◆ INSTRUCTION ◆
Locate every line in the listing that contains the word "Save", and copy each such line in full.

◆ GIVEN DATA ◆
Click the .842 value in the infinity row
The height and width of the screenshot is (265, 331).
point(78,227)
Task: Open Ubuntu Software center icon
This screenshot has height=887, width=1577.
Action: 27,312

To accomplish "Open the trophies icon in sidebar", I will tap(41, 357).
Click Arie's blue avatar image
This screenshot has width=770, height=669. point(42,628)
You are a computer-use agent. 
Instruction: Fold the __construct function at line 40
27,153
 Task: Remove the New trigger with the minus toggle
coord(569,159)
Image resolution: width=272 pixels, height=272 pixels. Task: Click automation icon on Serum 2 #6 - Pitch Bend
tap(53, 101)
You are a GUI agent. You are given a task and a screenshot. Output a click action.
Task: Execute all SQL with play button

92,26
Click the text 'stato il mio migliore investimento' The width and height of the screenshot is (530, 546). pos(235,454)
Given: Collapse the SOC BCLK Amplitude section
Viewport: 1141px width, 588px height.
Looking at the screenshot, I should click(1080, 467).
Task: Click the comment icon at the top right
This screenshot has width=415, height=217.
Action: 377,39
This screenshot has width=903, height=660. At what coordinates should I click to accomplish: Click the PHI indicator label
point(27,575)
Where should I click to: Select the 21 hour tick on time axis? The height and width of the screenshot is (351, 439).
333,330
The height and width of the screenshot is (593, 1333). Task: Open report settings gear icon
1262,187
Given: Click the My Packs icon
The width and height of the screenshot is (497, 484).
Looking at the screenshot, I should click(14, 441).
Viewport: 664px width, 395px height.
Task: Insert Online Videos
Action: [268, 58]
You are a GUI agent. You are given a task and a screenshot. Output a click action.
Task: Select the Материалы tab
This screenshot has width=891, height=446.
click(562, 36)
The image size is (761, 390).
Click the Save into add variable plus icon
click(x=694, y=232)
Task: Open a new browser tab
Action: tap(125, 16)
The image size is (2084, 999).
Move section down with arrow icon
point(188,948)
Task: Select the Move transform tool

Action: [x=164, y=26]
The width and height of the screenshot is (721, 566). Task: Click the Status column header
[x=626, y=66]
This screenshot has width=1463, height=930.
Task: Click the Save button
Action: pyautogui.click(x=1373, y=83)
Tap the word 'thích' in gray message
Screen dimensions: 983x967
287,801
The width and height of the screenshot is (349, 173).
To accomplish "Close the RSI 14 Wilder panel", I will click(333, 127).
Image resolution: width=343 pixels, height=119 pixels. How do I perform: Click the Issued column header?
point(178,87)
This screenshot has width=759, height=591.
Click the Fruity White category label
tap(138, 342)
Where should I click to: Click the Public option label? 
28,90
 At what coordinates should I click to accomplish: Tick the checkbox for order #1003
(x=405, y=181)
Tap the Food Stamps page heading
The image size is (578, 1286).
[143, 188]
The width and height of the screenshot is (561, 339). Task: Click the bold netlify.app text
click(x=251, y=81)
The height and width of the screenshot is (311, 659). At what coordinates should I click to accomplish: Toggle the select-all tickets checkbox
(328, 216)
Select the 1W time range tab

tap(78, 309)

◆ RESPONSE TO THE TASK ◆
Click the Save into add variable plus icon
Task: Click the Save button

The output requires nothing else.